Вернулась Лолита. С гитарой. Вчерашний вечер продолжился…
На Саянскую я добрался лишь к ночи и сразу плюхнулся в постель. Отсыпаться. Восстанавливаться.
* * *
Проснулся, как никогда рано — часов в двенадцать дня. И сразу подошёл к подоконнику узнать, как поживает моё домашнее животное. Моё домашнее животное, как ни странно, ещё поживало, вопреки утверждениям учёных о том, что комариный век длиться лишь сутки. Лола похудевшая, прозрачная, но надменно-торжественная, величаво восседала на стенке стакана и никак не реагировала на моё присутствие. Не замечала. Или делала вид, что не замечает.
Я щёлкнул пальцем по стеклу. Лолита вспорхнула в ограниченном пространстве и перелетела на другую стенку. Боже! Как я обрадовался этой встрече. Прильнув глазами к стакану, стоял и восхищённо наблюдал за движениями первого в истории человечества ручного, домашнего комара.
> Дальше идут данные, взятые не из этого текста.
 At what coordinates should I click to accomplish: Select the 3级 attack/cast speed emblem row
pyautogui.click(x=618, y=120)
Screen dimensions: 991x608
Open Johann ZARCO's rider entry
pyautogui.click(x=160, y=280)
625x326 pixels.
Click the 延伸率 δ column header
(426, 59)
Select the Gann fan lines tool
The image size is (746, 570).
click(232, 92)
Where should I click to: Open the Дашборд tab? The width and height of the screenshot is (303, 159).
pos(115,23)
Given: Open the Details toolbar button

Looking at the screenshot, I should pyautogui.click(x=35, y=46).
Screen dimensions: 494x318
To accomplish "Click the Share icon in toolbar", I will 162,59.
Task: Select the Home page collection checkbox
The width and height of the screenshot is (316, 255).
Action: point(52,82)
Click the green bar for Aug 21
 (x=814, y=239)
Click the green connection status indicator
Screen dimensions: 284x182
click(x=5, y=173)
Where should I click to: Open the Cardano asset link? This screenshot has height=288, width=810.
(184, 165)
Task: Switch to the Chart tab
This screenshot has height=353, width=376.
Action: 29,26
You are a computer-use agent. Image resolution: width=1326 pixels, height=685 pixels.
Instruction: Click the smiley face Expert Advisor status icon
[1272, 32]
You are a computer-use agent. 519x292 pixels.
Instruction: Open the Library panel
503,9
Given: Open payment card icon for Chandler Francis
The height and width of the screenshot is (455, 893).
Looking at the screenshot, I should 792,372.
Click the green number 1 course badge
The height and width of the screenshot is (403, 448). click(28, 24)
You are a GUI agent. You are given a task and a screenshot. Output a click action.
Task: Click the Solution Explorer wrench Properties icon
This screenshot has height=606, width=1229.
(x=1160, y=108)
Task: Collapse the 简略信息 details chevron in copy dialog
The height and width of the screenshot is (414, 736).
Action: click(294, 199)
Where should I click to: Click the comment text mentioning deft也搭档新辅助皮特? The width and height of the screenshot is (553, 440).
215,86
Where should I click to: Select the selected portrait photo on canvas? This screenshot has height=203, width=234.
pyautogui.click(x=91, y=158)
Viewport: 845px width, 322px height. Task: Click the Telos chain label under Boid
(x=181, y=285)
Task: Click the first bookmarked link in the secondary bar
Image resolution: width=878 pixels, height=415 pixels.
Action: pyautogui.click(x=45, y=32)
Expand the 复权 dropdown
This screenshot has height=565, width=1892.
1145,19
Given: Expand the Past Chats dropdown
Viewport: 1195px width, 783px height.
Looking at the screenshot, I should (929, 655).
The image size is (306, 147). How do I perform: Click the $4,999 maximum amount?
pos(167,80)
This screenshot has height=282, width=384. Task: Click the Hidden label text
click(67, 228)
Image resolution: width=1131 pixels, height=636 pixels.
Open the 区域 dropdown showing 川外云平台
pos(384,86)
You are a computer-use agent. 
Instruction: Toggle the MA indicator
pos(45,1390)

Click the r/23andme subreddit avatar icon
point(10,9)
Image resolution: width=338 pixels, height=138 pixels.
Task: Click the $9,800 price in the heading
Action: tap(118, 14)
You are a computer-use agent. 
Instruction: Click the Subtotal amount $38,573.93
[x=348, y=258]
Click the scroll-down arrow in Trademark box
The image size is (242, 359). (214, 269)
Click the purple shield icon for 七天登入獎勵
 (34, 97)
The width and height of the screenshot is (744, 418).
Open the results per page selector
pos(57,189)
— Ну, как ты тут одна? Исхудала, малышка. Давай, наверное, позавтракаем.
Вода в Лолином жилище испарилась, и на дне корчились увядающие листья растений. Осторожно, чтобы они не поранили моё животное, перевернул стакан вместе с листом бумаги вверх дном и, убрав этот лист, а с ним и растения в сторону, установил сосуд на левую руку.
— Присаживайся, родная. Правда, у меня ещё алкоголь в крови, но, думаю, кровь от этого менее питательной не стала.
Лолита вначале не понимала, чего от неё хотят, но природа взяла своё. Запах и тепло человеческого тела притянули насекомое и заставили заработать гигантскую машину неосознанных действий. «Девочка» оторвалась от стенки стакана и, немного покружив, переместилась на мою плоть. И вновь хоботок, точно маленький отбойный молоточек, сквозь слой кожи начал пробираться к заветной влаге. Лолита пила мою кровь. Пила и наливалась дышащим силой и, в то же время, пугающим красным цветом. Когда тело, ещё недавно такое безжизненное, приобрело вид тёмного багрового овала, я прекратил пир. Вернул стакан на подоконник, брызнул на дно немного воды и накрыл сверху клетчатым тетрадным листком с еле заметными дырками для воздуха.
— Теперь мы с тобой одной крови, девочка. Как Маугли с лесными братьями. Оба в стаканах. И не думай, что мой стакан просторнее и более обитаем. Та же херня, только через лупу. Видимость видимости. Так что, не завидуй. Хочешь заняться сексом, Лолита? Почему бы и нет? Действительно, почему бы и нет? Я буду каждое утро подходить к твоей стеклянной крепости и дарить часть своего экстаза, а ты с нетерпением ждать моего пробуждения и с аппетитом поглощать мои эмоции.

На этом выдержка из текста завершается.